De fato, o golpe de 1964, com todo o planejamento e envolvimento de aparatos estratégicos estadunidenses, como hoje restou comprovado, foi o precursor de uma sequência golpista que se reproduziu no ano seguinte na Indonésia e em diversos países de nosso continente. Materializou a grande estratégia de Estado dos EUA, deixando marcas profundas, especialmente em nossa região. Os que acharam que o golpe militar era um mero evento passageiro, retomando o curso democrático em 1966, pagaram caro pelo erro. Inclusive, inúmeros apoiadores civis do golpe, como Carlos Lacerda, Adhemar de Barros e Magalhães Pinto.
O aparato de Estado usado em todos estes golpes foram as Forças Armadas, derrubando governos democraticamente eleitos, com todas as consequências repressivas que até hoje lutamos para conhecer.
Em seu livro Os Estados Unidos no desconcerto do mundo, o professor da Unicamp, Sebastião Velasco e Cruz, desenvolve o conceito de uma grande estratégia de Estado que determina decisões políticas internacionais para além do revezamento entre presidentes republicanos ou democratas. Os golpes militares nas décadas de 1960 a 1980 foram pautados por uma estratégia de Estado dos EUA que se fundamentava na lógica da Guerra Fria. Durante um longo período, as suspeitas de envolvimento estadunidense eram acusadas de mera teoria conspiratória.

————————

## A TAREFA
Copie fielmente o trecho do texto sobre o golpe de 1964 que vai de "De fato, o golpe" até "lutamos para conhecer.". Os dados que vêm a seguir não têm nenhum papel aqui.

## MATERIAL COLETADO

————————

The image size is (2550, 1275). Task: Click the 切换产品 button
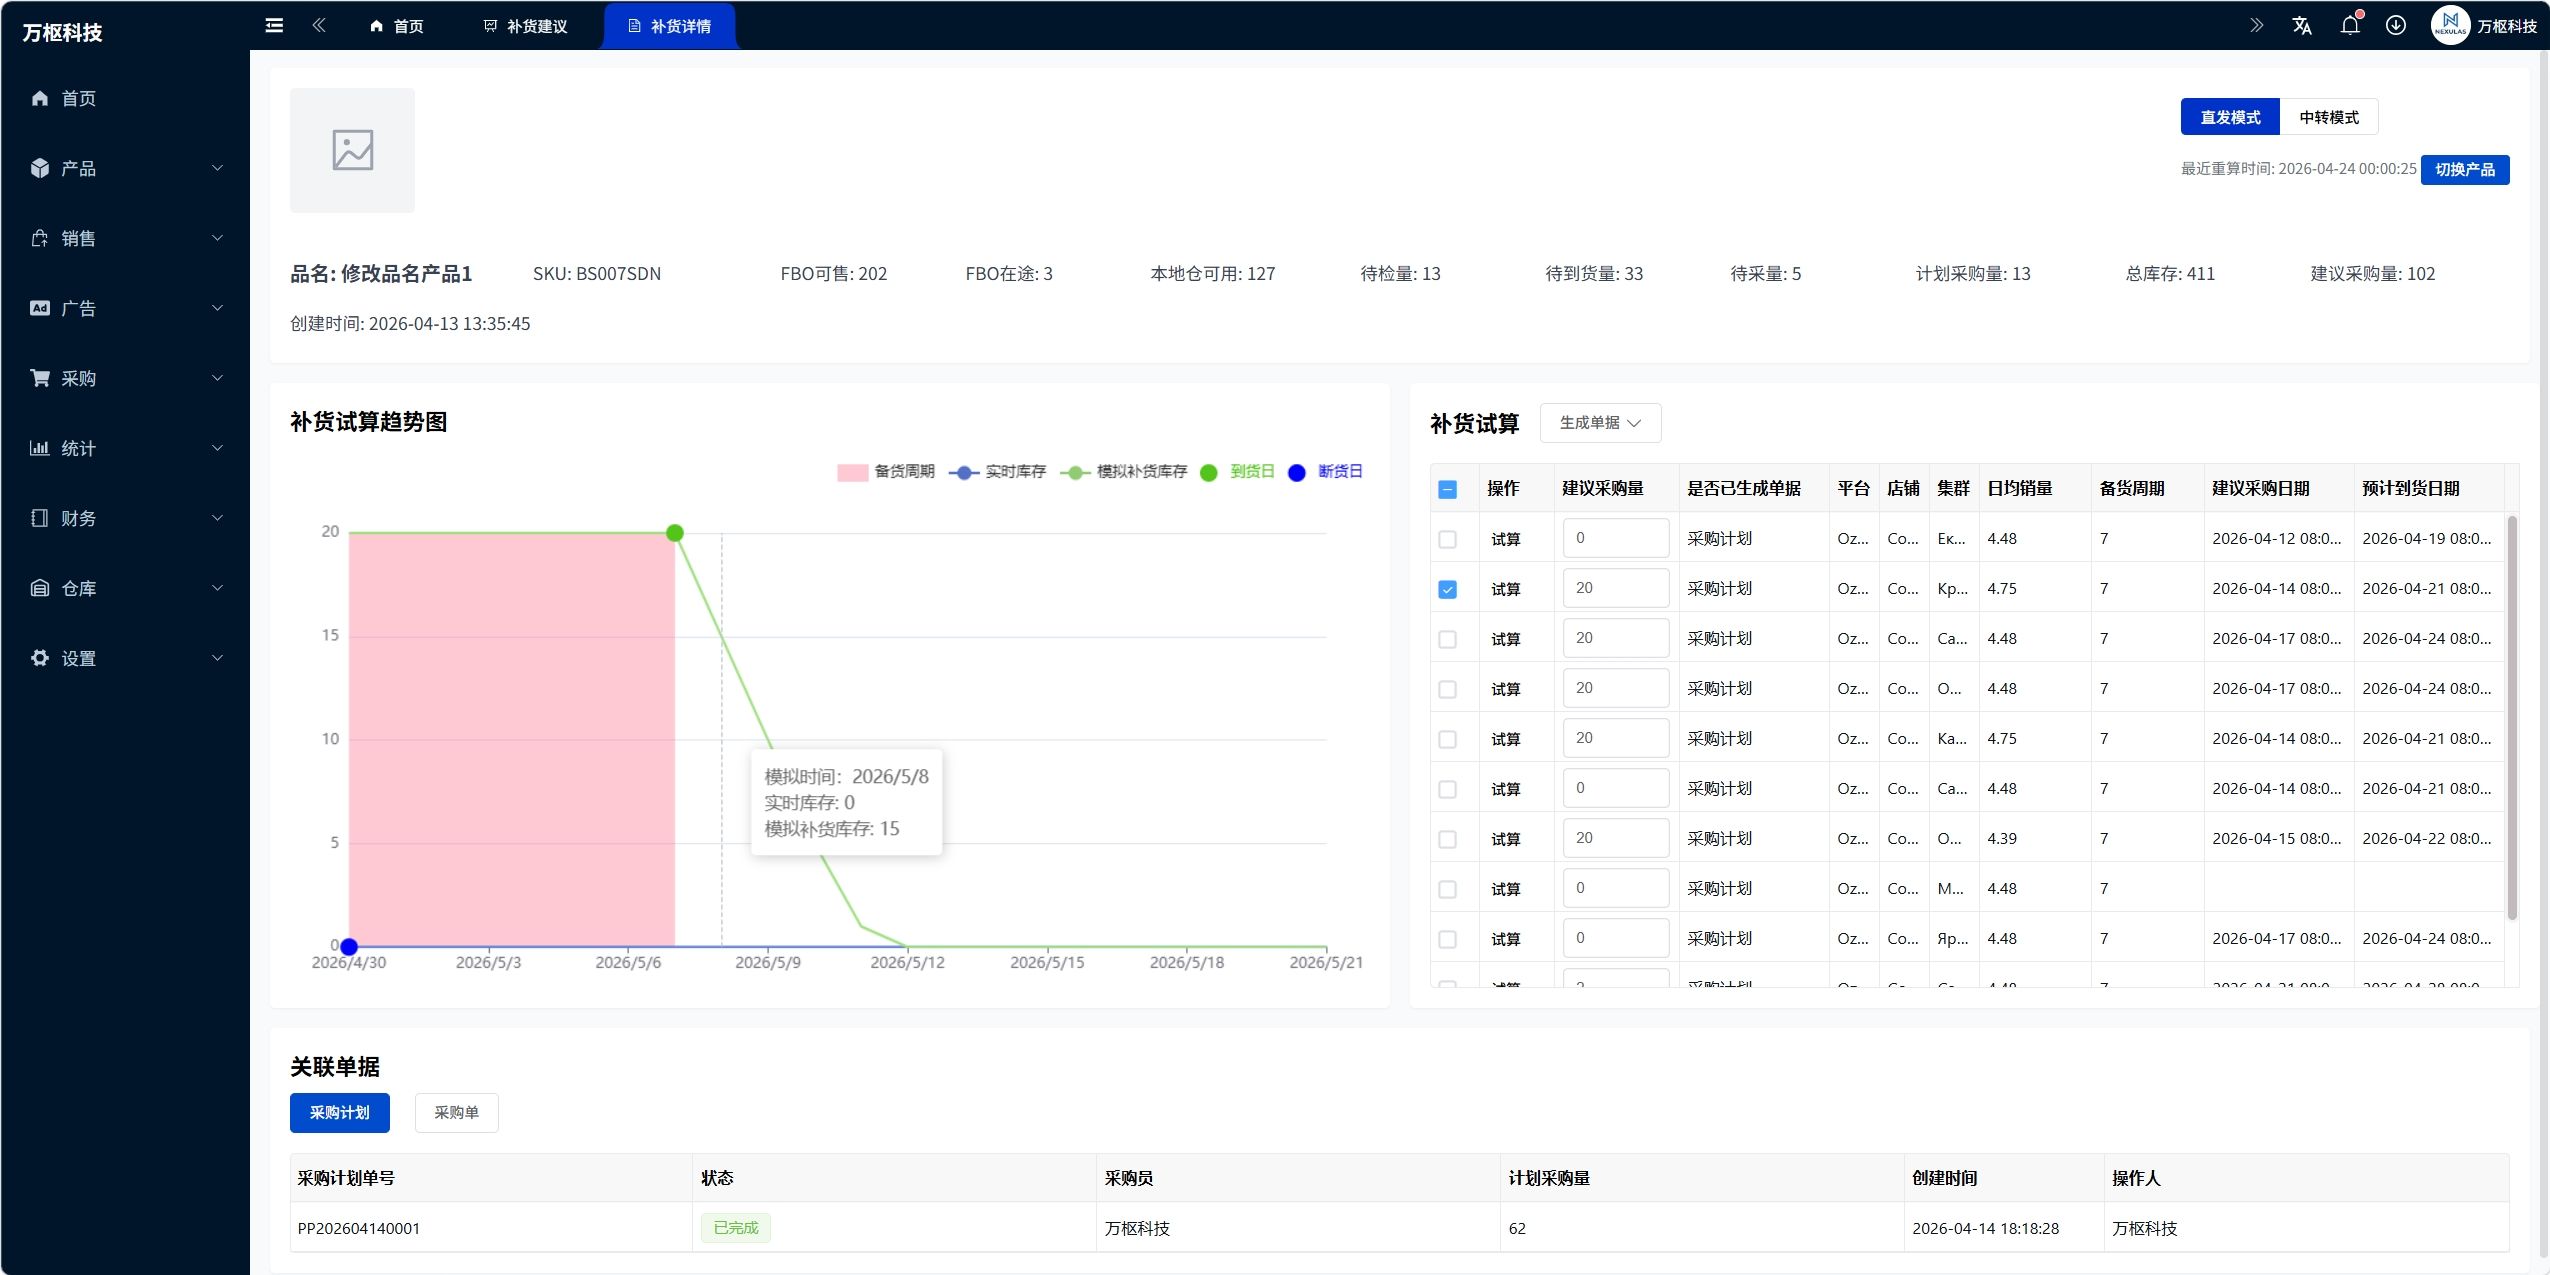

————————

## RESPOSTA CORRETA
De fato, o golpe de 1964, com todo o planejamento e envolvimento de aparatos estratégicos estadunidenses, como hoje restou comprovado, foi o precursor de uma sequência golpista que se reproduziu no ano seguinte na Indonésia e em diversos países de nosso continente. Materializou a grande estratégia de Estado dos EUA, deixando marcas profundas, especialmente em nossa região. Os que acharam que o golpe militar era um mero evento passageiro, retomando o curso democrático em 1966, pagaram caro pelo erro. Inclusive, inúmeros apoiadores civis do golpe, como Carlos Lacerda, Adhemar de Barros e Magalhães Pinto.
O aparato de Estado usado em todos estes golpes foram as Forças Armadas, derrubando governos democraticamente eleitos, com todas as consequências repressivas que até hoje lutamos para conhecer.